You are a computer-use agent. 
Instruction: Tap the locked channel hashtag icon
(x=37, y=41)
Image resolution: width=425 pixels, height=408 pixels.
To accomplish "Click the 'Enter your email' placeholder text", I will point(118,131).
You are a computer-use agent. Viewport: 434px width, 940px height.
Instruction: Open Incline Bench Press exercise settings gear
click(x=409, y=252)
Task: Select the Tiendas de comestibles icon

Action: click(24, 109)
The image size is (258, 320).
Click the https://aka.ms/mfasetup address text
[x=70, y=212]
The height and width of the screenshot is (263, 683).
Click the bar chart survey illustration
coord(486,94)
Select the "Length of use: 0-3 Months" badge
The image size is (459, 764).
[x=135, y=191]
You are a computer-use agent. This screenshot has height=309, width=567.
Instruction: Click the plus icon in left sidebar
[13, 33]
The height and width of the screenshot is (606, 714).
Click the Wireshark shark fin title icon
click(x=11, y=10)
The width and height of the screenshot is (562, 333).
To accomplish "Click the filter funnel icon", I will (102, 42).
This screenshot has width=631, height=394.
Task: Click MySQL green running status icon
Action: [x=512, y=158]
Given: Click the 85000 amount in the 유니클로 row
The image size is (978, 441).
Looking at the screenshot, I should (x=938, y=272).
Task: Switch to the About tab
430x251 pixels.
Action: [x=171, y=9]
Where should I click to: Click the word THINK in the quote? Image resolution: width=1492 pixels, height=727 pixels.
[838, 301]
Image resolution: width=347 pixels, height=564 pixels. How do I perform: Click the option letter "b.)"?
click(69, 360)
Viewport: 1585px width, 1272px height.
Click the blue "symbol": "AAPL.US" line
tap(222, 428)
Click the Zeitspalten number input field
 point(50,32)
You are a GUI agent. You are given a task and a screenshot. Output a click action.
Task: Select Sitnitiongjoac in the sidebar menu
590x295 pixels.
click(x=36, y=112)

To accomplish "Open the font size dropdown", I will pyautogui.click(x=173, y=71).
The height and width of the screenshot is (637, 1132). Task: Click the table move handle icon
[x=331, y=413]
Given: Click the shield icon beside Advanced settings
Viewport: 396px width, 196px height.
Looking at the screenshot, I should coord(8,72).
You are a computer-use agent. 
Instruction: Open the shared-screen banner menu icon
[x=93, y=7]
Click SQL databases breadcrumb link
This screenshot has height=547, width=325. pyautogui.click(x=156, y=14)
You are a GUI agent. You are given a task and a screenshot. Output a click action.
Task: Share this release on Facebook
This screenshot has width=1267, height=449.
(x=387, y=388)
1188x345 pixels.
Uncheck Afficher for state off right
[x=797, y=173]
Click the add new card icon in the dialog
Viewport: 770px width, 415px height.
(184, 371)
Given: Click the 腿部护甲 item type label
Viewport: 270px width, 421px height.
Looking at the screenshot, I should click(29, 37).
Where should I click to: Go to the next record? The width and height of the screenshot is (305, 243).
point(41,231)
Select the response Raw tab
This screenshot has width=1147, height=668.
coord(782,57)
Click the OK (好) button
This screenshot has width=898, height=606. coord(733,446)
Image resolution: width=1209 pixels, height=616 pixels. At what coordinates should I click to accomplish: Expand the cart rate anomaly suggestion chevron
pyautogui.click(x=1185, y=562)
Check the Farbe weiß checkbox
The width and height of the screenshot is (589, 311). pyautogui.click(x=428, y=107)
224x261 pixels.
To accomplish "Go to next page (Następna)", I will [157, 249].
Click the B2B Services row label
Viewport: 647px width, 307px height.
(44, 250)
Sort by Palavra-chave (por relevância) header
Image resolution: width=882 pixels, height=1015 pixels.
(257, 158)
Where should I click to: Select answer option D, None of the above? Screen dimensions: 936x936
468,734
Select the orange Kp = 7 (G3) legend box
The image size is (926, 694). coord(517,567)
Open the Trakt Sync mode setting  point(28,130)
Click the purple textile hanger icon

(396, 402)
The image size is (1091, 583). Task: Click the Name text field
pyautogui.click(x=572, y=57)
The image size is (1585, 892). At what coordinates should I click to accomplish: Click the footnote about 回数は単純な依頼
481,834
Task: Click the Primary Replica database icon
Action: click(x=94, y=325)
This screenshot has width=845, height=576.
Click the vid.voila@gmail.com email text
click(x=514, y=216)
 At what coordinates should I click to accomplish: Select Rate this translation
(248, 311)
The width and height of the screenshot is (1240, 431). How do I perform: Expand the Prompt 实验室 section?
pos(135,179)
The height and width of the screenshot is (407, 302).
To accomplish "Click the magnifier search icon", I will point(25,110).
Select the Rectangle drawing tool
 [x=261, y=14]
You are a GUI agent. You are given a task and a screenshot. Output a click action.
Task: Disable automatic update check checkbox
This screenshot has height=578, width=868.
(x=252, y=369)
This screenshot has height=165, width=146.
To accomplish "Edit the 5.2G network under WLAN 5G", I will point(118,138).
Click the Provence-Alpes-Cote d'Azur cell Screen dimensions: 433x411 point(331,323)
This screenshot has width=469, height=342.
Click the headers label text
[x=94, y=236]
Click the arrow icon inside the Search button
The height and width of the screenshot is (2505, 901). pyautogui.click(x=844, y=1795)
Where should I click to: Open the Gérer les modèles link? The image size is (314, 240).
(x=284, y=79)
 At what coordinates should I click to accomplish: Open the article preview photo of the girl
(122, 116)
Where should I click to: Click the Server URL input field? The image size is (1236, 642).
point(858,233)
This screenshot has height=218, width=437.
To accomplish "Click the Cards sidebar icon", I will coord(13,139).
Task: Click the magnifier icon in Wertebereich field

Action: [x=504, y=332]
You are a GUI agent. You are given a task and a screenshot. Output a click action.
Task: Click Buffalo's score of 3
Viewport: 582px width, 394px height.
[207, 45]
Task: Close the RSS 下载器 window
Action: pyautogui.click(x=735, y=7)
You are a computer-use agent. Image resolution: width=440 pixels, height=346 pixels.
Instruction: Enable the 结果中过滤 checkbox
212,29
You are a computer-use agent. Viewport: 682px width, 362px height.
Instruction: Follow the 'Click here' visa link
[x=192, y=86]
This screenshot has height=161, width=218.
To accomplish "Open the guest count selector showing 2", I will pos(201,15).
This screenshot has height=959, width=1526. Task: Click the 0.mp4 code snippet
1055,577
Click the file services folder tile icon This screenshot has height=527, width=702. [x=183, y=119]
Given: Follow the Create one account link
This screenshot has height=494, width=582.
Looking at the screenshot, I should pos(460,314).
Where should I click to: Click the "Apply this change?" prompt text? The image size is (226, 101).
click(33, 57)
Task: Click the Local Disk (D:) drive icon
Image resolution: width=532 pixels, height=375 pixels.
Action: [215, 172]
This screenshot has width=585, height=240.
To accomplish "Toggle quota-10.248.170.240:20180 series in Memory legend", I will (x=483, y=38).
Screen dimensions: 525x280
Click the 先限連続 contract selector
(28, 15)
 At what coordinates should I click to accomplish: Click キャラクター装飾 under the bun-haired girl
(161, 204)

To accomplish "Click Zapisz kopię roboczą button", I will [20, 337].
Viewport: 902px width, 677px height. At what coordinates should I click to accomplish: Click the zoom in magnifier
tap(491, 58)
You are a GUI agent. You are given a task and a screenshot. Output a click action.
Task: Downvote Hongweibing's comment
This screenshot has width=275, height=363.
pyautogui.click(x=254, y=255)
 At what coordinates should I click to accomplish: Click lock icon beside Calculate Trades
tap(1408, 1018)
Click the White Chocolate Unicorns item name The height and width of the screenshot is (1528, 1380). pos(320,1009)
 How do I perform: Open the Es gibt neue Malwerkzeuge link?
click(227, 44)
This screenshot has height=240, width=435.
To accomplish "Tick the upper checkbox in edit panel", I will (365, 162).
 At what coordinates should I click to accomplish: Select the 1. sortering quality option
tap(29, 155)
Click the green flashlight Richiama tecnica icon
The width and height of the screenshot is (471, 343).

# WHAT IS NEEDED
The lines above, from the first through the one containing "Given: Click the shield", must be restated word for word, with nothing added.

# RESPONSE TO THIS TASK
You are a computer-use agent. 
Instruction: Tap the locked channel hashtag icon
(x=37, y=41)
Image resolution: width=425 pixels, height=408 pixels.
To accomplish "Click the 'Enter your email' placeholder text", I will point(118,131).
You are a computer-use agent. Viewport: 434px width, 940px height.
Instruction: Open Incline Bench Press exercise settings gear
click(x=409, y=252)
Task: Select the Tiendas de comestibles icon

Action: click(24, 109)
The image size is (258, 320).
Click the https://aka.ms/mfasetup address text
[x=70, y=212]
The height and width of the screenshot is (263, 683).
Click the bar chart survey illustration
coord(486,94)
Select the "Length of use: 0-3 Months" badge
The image size is (459, 764).
[x=135, y=191]
You are a computer-use agent. This screenshot has height=309, width=567.
Instruction: Click the plus icon in left sidebar
[13, 33]
The height and width of the screenshot is (606, 714).
Click the Wireshark shark fin title icon
click(x=11, y=10)
The width and height of the screenshot is (562, 333).
To accomplish "Click the filter funnel icon", I will (102, 42).
This screenshot has width=631, height=394.
Task: Click MySQL green running status icon
Action: [x=512, y=158]
Given: Click the 85000 amount in the 유니클로 row
The image size is (978, 441).
Looking at the screenshot, I should (x=938, y=272).
Task: Switch to the About tab
430x251 pixels.
Action: [x=171, y=9]
Where should I click to: Click the word THINK in the quote? Image resolution: width=1492 pixels, height=727 pixels.
[838, 301]
Image resolution: width=347 pixels, height=564 pixels. How do I perform: Click the option letter "b.)"?
click(69, 360)
Viewport: 1585px width, 1272px height.
Click the blue "symbol": "AAPL.US" line
tap(222, 428)
Click the Zeitspalten number input field
 point(50,32)
You are a GUI agent. You are given a task and a screenshot. Output a click action.
Task: Select Sitnitiongjoac in the sidebar menu
590x295 pixels.
click(x=36, y=112)

To accomplish "Open the font size dropdown", I will pyautogui.click(x=173, y=71).
The height and width of the screenshot is (637, 1132). Task: Click the table move handle icon
[x=331, y=413]
Given: Click the shield icon beside Advanced settings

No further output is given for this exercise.